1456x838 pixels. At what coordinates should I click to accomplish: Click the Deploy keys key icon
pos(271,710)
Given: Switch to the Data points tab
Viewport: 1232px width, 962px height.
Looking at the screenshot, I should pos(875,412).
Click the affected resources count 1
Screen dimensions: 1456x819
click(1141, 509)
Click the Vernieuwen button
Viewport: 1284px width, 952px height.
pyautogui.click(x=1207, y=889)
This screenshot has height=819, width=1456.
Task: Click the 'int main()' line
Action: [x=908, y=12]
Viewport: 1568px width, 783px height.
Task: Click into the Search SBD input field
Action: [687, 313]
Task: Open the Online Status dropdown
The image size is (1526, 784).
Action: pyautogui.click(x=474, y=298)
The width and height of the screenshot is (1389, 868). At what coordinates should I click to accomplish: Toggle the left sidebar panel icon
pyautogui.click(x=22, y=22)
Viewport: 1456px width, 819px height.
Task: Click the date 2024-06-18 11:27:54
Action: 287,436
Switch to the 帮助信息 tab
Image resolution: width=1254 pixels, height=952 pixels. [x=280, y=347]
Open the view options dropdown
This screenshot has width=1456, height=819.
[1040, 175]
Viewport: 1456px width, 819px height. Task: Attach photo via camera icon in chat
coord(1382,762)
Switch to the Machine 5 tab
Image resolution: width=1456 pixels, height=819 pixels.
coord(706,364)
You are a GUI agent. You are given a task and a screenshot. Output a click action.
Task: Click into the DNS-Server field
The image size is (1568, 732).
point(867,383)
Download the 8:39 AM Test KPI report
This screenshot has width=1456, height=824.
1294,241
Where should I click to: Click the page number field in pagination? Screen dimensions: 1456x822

***

**Work order**
All lines with the word "dropdown" are needed; pull them from the entries and copy each.

**Answer space**
Task: Open the Online Status dropdown
Open the view options dropdown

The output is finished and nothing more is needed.